Cincinnati, Ohio
Mardi 4 novembre,
21 h 35
Le premier mur était terminé et avait plutôt belle allure, se dit Faith. Greg et elle avaient trouvé un rythme de travail confortable, qui ne requérait aucun échange vocal. Au moins, elle sentait enfin la fatigue. Son cerveau commençait enfin à ralentir. Quand elle réussirait à s’endormir, son sommeil serait peut-être sans rêves.
Ils avaient commencé à appliquer la deuxième couche quand Faith surprit l’ado à lui jeter des regards curieux, avec une expression qui trahissait son envie de discuter. Mais elle garda le silence et ravala un sourire en l’entendant annoncer qu’il descendait chercher de quoi manger — et peut-être aussi ses prothèses auditives.
Elle rechargeait son rouleau de peinture quand la sonnette de la porte retentit. Sa première pensée fut que Greg ne l’aurait pas entendue et que l’agent Colby irait répondre.
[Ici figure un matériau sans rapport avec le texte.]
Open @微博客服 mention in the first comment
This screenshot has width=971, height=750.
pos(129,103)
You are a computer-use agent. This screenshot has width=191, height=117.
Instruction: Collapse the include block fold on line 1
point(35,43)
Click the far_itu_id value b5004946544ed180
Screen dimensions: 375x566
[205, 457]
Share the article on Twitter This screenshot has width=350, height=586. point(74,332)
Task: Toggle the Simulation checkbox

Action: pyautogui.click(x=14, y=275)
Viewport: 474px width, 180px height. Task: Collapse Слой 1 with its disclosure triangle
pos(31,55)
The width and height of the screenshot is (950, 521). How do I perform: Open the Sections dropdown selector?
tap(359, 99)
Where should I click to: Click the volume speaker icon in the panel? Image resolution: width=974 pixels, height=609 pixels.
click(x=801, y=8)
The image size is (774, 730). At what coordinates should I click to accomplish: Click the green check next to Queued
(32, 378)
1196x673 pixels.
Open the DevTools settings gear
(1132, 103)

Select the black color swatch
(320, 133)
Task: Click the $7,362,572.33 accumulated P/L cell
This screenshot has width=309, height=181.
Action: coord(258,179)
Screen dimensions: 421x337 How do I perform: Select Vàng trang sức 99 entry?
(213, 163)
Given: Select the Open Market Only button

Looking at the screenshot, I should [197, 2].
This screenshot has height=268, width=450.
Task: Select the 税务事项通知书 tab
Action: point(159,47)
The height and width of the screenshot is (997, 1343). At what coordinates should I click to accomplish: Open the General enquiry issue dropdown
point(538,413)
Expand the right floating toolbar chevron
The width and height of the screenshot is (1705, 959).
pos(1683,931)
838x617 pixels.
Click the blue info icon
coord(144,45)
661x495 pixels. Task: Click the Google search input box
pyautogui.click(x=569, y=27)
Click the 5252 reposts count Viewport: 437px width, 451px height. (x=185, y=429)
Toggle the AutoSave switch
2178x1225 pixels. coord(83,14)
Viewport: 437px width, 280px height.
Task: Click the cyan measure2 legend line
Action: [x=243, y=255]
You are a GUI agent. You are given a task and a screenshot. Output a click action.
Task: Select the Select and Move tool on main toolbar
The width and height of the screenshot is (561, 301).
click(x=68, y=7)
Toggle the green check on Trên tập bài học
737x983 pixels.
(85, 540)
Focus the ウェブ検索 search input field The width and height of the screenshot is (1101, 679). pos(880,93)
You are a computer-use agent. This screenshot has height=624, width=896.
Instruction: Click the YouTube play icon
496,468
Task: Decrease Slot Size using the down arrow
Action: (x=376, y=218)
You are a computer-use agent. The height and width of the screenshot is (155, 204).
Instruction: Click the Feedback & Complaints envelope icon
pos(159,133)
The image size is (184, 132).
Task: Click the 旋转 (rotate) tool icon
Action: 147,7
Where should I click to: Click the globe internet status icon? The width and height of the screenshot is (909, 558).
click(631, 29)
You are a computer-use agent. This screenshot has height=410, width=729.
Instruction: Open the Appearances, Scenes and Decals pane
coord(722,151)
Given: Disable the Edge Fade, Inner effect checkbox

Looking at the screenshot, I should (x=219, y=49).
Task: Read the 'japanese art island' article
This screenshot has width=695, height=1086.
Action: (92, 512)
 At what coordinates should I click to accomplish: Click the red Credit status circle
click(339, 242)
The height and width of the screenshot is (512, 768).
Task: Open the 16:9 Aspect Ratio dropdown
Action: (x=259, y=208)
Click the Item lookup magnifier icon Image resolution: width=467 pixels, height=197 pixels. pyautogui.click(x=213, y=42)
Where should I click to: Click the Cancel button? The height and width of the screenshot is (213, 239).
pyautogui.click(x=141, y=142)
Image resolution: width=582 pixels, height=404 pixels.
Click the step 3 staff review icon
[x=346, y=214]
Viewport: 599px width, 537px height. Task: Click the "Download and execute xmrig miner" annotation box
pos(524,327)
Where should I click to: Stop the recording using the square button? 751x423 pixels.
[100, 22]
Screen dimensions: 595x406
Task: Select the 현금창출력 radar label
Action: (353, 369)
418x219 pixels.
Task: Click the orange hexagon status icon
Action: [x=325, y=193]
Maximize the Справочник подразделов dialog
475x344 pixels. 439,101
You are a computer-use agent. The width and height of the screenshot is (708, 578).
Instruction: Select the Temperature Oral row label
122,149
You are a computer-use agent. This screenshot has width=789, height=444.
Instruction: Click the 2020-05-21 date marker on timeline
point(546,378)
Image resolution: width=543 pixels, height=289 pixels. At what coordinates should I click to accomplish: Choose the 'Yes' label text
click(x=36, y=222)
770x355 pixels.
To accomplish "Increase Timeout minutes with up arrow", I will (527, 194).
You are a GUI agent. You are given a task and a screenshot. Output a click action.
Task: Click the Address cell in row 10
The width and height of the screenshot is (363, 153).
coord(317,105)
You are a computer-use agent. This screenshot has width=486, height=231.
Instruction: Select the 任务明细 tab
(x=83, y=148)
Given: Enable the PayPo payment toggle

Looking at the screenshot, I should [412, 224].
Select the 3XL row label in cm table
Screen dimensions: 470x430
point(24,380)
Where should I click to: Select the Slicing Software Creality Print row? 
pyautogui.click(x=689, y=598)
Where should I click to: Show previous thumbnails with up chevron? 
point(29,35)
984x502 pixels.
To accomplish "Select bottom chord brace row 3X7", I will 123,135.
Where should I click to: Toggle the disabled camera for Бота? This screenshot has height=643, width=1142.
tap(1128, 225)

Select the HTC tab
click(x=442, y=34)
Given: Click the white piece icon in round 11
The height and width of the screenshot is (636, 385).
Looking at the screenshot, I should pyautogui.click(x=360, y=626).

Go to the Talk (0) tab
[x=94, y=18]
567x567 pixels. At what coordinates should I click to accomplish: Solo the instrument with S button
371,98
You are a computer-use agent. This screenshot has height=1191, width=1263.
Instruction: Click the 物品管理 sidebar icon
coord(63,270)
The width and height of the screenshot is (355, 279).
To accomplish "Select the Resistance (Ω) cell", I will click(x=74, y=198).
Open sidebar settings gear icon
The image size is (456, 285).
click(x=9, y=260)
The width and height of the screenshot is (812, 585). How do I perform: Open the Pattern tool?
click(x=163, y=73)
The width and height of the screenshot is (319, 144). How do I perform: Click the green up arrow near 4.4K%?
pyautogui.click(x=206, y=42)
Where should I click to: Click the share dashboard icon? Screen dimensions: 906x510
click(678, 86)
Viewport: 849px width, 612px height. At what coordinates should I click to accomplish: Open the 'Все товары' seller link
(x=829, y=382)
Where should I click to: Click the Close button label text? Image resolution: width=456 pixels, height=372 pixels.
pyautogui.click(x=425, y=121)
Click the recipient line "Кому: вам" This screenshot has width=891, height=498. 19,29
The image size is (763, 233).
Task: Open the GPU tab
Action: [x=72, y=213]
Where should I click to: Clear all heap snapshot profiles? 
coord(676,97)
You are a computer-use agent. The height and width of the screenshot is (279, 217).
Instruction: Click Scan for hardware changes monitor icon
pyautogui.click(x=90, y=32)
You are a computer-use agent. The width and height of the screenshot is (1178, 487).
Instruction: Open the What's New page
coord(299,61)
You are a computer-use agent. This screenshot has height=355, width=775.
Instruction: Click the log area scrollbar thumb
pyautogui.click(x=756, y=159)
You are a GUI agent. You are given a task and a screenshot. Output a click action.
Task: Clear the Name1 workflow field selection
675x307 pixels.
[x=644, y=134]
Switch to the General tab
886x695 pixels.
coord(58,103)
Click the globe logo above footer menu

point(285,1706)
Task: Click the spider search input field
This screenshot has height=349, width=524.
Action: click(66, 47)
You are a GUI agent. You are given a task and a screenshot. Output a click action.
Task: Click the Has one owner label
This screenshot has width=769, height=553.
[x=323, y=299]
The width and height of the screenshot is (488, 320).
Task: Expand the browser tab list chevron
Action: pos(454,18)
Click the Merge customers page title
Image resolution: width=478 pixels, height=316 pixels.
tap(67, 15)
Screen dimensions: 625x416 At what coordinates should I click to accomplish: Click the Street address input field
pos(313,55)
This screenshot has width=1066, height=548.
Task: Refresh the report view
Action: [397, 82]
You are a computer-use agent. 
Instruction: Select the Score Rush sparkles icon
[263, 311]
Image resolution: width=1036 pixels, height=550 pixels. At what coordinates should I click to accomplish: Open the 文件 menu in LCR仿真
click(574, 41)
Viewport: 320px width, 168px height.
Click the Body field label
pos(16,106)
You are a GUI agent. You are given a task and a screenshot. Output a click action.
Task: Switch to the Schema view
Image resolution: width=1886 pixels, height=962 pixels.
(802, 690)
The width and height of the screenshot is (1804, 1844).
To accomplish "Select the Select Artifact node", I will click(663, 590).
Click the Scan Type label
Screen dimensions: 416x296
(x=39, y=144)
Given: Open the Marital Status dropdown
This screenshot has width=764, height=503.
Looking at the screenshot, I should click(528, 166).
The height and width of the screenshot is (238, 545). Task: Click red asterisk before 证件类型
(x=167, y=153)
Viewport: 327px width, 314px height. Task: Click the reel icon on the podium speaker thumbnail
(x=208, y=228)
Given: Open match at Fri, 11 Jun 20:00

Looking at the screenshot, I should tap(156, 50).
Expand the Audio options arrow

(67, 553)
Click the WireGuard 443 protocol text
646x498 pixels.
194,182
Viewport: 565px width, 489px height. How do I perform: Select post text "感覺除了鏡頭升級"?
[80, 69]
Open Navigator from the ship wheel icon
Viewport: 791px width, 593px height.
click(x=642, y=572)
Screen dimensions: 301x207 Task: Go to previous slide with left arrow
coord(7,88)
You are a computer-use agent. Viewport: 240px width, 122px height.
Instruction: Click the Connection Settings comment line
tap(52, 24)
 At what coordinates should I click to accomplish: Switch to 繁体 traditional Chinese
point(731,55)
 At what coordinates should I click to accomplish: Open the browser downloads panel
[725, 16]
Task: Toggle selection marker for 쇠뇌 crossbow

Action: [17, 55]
Son cœur manqua de s’arrêter lorsqu’elle entendit la porte s’ouvrir et la voix de Greg.
— Oui ?
Elle se rua dans l’escalier et le vit debout devant la porte ouverte, en conversation avec un homme.
— Greg, non ! cria-t-elle.
Saisi par son hurlement, Greg pivota sur ses talons pour la regarder.
— C’est seulement un type avec un paquet pour Deacon. Du calme, Faith. Vous m’avez foutu une trouille bleue.
Une forte voix masculine se fit entendre.
— Posez le colis sur le sol et levez les mains, monsieur. Greg, recule et va rejoindre Faith. Laisse le paquet où il est.
Colby, se dit-elle. Il s’était débrouillé pour passer derrière l’homme. Elle vit le livreur pâlir. Où était passé Pope ?
Encore plus pâle que le livreur, Greg fit ce que l’agent lui avait demandé, s’éloigna du paquet et rejoignit Faith.
D’un ton sévère, Colby continua à donner ses instructions :
— Faith, remontez dans la chambre et fermez la porte. N’ouvrez pas les fenêtres, n’essayez pas de repousser les stores pour regarder dehors. Asseyez-vous sur le sol, contre le mur, de part et d’autre de la fenêtre. Ne descendez pas avant que je vous le dise. A partir de maintenant, nous sommes en alerte, jusqu’à nouvel ordre.
Faith empoigna la main tremblante de Greg et l’aida à exécuter les ordres de Colby.
— Que se passe-t-il ? demanda l’ado, visiblement secoué.
— Je ne sais pas très bien. Mais vous n’étiez pas censé ouvrir la porte, Greg, dit-elle avec gentillesse.
— Ce n’était qu’un livreur.
— C’est lui qui le dit. Mais on ne sait pas qui il est vraiment.
Il secoua la tête.
— On ne peut pas s’asseoir contre le mur, près de la fenêtre, la peinture est encore fraîche.
— Alors, on va s’asseoir dans le placard. Viens.
Elle alluma la lampe du placard et lui fit signe d’entrer.
— On laissera la porte ouverte.
Elle regrettait amèrement d’avoir laissé son sac dans la chambre de Deacon. Elle voulait son arme. Agacée de se retrouver désarmée, elle avisa un gros cutter que Deacon avait utilisé pour gratter de la vieille peinture et l’attrapa. Puis, elle se posta derrière la porte du placard et attendit.